Multiple subnets on one port
-
hello,
i have an unusual setup that requires 2 subnets on a single port. one is our new network in the 10.0.0.0/8 range and also our old 192.168.20.0/24 range. for the most part everything is working i can ping across. however we have a few servers that have address's on both subnets to allow new network access and old network access. (mostly hard-coded database stuff that is still being switched over).
one of the problems that i think we have is on a computer on the new 10.0.0.0 network access's a windows share eg \192.168.20.80 it works for about 10 seconds and then disconnects. and i believe that is because it is sending the requests to 192.168.20.80 and it is sending the response back on its 10.0.0.80 address. (this is one of the servers with 2 ip address's, one one each subnet) is this asymmetrical routing?
i have enabled the option in system > advanced > Firewall & NAT > Bypass firewall rules for traffic on the same interface but its still having issues.
hopefully that makes sense. Thanks
-
So your running multiple layer 3 networks on the same layer 2.. This just came up in another thread - this is bad, this is broken… Why are you doing it??
And you have some servers that are multi homed with addresses in both?
You say on the same port, are these networks vlans.. Or you just created a VIP on the pfsense interface?
-
we have it setup with a vip. its just a temporary solution until we can get all of our systems updated.
-
I personally wouldn't of done it that way.. If you wanted to reip your space, why not just bring up a vlan.. And just migrate your devices to the new vlan.. Once the old network is gone you could even remove the vlan and go back to all untagged native traffic if you wanted to.
Or better cleaner option just rip off the bandaid and migrate everything at once ;)
The use of temp vlan better solution all the way around. But if a conversation is started to an IP in the same network as you, the server should not answer from a different IP since it has an IP in the same IP your talking to it from.
Are you using host names to access, or dns? Where maybe your having issues with resolution of the device on the wrong network address space?
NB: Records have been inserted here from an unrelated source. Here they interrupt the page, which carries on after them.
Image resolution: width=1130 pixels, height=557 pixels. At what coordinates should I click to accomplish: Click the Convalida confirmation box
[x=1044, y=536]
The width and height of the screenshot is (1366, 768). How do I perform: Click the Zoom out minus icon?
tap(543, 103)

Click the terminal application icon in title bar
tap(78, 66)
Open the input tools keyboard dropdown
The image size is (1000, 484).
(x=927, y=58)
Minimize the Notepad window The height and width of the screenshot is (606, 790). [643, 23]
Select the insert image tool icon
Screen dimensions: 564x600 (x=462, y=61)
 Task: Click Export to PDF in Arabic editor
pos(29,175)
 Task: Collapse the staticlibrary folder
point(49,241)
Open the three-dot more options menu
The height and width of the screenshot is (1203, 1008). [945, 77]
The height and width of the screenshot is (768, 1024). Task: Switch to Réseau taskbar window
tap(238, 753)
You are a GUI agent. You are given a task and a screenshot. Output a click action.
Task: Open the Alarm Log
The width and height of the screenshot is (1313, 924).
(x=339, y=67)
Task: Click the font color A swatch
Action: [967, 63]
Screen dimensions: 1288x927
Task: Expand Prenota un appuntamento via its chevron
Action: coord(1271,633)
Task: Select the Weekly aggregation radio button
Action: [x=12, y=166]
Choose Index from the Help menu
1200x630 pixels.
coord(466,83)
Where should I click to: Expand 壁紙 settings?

Running multiple layer 3 on same layer 2 yes is going to be ripe with problems.. I would suggest you either finish the migration like now. Or if just started, rethink it and bring up a vlan to move your devices with the new IP range.
-
personally i would have done the vlan option but some of our switches are not vlan capable. we are using dns and that's probably what is causing the issue here. im going to try and keep pushing the switch over sooner than later.